Since Harold Shipman, she adds, most doctors are "too afraid".

Dame Prue, a judge on Great British Bake Off, said: "If a doctor is accused of a mercy killing then the doctor is suspended and the enquiry takes six months. What doctor is going to risk losing their job and their reputation?

"So it's much easier to simply not go round the wards when patients are due their morphine. They go round after the [medicine] trolley."

Her brother's doctor, she said, would say he only saw her brother after his dose of medicine when he would report feeling fine.

She appreciates people's concerns but says it is vital to have respect for others' views and points to international examples of successful assisted dying legislation.

Dame Prue added: "All these scare stories we get from our opponents about slippery slope and coercion just doesn't happen.

"In Oregan they've had an assisted dying law for terminally ill people much the same as Scotlands.

"In 25 years they have never repealed and never broadened it but there has never been an accusation of impropriety and the people of Oregon and very happy with it."

Some 11 American states; New Zealand; and all six Australian states, but not the two internal territories; all currently permit assisted dying.

Jersey, the Isle of Mann, Ireland and France are all also in the process of introducing legislation.

Dame Prue added: "I would love to know that I had an option to end my life if I wanted to because I was in unbearable pain. It seems to be such a reasonable thing to want."

Another issue she believes is vital is that administration of the matter itself should remain within the NHS and be a medical issue where doctors may opt out on ethical grounds.

The 83-year-old said: "If you're thinking of things from a patient's point of view, in an ideal world your doctor will look after you from birth to death.
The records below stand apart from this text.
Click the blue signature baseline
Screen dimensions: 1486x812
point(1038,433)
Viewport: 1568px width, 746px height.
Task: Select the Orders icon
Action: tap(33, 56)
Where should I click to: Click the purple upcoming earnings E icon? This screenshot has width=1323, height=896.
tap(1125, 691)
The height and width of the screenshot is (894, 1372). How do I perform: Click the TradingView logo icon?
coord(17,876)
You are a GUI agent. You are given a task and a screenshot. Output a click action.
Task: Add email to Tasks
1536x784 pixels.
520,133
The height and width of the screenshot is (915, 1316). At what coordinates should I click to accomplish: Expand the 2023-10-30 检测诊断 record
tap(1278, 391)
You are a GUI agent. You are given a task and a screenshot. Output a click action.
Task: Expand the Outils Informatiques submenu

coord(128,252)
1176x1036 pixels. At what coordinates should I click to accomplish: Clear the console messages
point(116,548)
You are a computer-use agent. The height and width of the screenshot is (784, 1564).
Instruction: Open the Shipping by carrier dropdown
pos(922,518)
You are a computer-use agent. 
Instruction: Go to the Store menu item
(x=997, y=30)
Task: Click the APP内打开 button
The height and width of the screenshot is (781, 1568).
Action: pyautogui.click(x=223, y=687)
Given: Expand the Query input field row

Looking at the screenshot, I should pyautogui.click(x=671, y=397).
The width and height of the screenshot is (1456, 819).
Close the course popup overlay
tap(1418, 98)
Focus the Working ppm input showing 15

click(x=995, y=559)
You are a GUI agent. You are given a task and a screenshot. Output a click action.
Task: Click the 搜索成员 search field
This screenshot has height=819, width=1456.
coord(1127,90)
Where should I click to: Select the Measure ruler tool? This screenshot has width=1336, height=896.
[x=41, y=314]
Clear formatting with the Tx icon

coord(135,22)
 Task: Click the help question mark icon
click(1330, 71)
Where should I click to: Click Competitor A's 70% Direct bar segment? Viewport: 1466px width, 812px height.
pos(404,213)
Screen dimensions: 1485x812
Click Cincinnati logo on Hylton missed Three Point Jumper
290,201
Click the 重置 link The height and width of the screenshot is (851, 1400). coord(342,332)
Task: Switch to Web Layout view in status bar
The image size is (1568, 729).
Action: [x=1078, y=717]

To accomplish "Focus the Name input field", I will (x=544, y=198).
"They will see you safely into the world and they will see you safely exiting the world and they will look after you in between.

"There can be nothing more comforting than knowing that your doctor is on your side."

Mr McArthur's bill specifically applies to terminally ill and mentally competent adults in Scotland and has a raft of safeguards in place such as the requirements for two doctors to independently confirm the person is terminally ill and that they have mental capacity.

The person signs a written declaration of their request, which is witnessed and signed by both doctors before a waiting period of 14 days to allow them to reflect on their decision.

The person must administer the life-ending medication themselves and it would continue to be a criminal offence to end someone’s life directly.

Dame Prue said: "I'm not trying to make the world kill themselves.

"That's ridiculous. I just want people to have the choice when they are terminally ill and in excruciating pain to get out of it.

"If you've had a good life do you really want to spend the last six weeks of it hating it and being unable to leave? It just seems a queer thing."

Of course there must be safeguards, however, she added: "There is a fundamental thing here that is so simple I can't believe you have to say it but whose life is it anyway? It's the patient's life.

"If they've had enough of it why should they go on bearing it?

"What is this nonsense that you must bear a life you don't want to go on with?"